A Jamaican doctor who died Tuesday from injuries she suffered after being struck by a taxi van at Grand Cayman’s Owen Roberts International Airport was remembered by her colleagues as a pioneer in the field of women’s health.
Dr. Vary Jones-Leslie, 62, died at the Cayman Islands Hospital less than 24 hours after she was struck on Owen Roberts Drive.
Dr. Jones-Leslie, an obstetrician-gynecologist, had arrived Monday morning for a temporary shift at the hospital, where she was a substitute to assist local physicians, hospital Chief Executive Officer Lizzette Yearwood said. It was an arrangement Dr. Jones-Leslie had participated in a number of times for the Health Services Authority, Ms. Yearwood said.
Royal Cayman Islands Police, who were still investigating the fatal crash at press time Tuesday, said the taxi van driver, a 69-year-old man from Bodden Town, was treated at hospital and released.
It appeared that Dr. Jones-Leslie was attempting to walk across the three-lane Owen Roberts Drive just north of the airport terminal around 10:45 a.m. Monday when she was struck, police said. The taxi van that hit her showed significant damage on the right side of its hood. Some bags she had apparently been carrying on a trolley were strewn across the road, and first responders found her lying in the middle of the street.
No arrests were reported as of press time Tuesday in connection with the crash.
Dr. Jones-Leslie’s family members flew to Cayman Monday afternoon to be with her, medical personnel confirmed.
News of the veteran physician’s death spread quickly throughout the medical communities in Cayman and Jamaica.
“I know we are all just so saddened,” said Dr. Rhonda Reeves, a fellow doctor and former trainee of Dr. Jones-Leslie told the Cayman Compass on Tuesday. “Her work touched all over Jamaica and overseas.
“She was my consultant [physician] when I was first starting out. She gave you the confidence to go out there early on, that you can do it.”
Dr. Reeves said historically the ob-gyn medical field in Jamaica was a male-dominated profession, but she said that has changed in recent years with many of female doctors trained by Dr. Jones-Leslie working in government facilities and private practice.
“She pretty much took the female [doctors] under her wing,” Dr. Reeves said, adding that her mentor always seemed to connect well with the younger generation. “Everybody always thought that she was really young, 10 years younger than she actually was,” she said.
Ms. Yearwood said the impact of Dr. Jones-Leslie’s sudden death was “immeasurable.”
“Her life and work as a clinician will be remembered by all of us,” Acting Chief Medical Officer Dr.

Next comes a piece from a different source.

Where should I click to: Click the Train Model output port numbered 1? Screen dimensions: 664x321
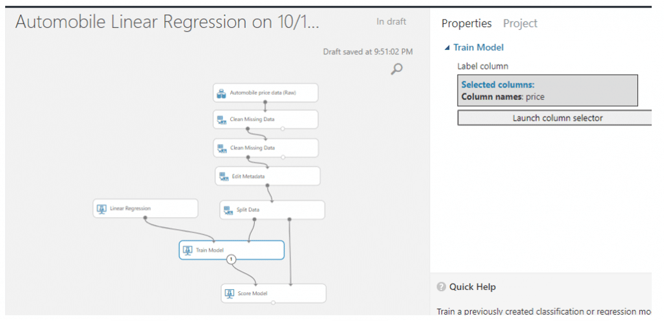pyautogui.click(x=231, y=259)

Elizabeth McLaughlin said Tuesday. “Her warm spirit, caring attitude and commitment to making a difference in the lives of others was exemplary.”
The HSA also noted that medical staff, including surgeon Dr. James Akinwunmi, had to work “under very difficult and emotional circumstances” in attempts to save their colleague’s life Monday and early Tuesday.
Dr. Jones-Leslie had worked up until last year at the government-run Spanish Town Hospital in Jamaica, but she retired in 2016 from public service, according to hospital Chief Executive Officer Gregory Thomas. She was still active in private practice, according to colleagues in Jamaica.
Monday morning’s accident raised some safety concerns among officials about the entrance road into the airport terminal.
There are three crosswalks along Owen Roberts Drive which, is bookended to the north and south by airport parking lots and by Andy’s Rent-A-Car property. However, there are no crossing lights at those intersections, and the road heading into the airport terminal does not have any speed bumps, although the road adjacent to the terminal does.
“[The ministry] will … be looking at strengthening existing safety protocols at the airport and its environs in an effort to prevent such incidents happening in the future,” Transport Minister Moses Kirkconnell said.
Chris Hadome, the head of the Cayman Islands Taxi Association, said Tuesday that the crash was unfortunate, but that he believed the government had done what it could to ensure the area around the airport was safe.
He suggested that crossing lights could be installed at the pedestrian intersections to further warn drivers to slow down while on approach to the terminal.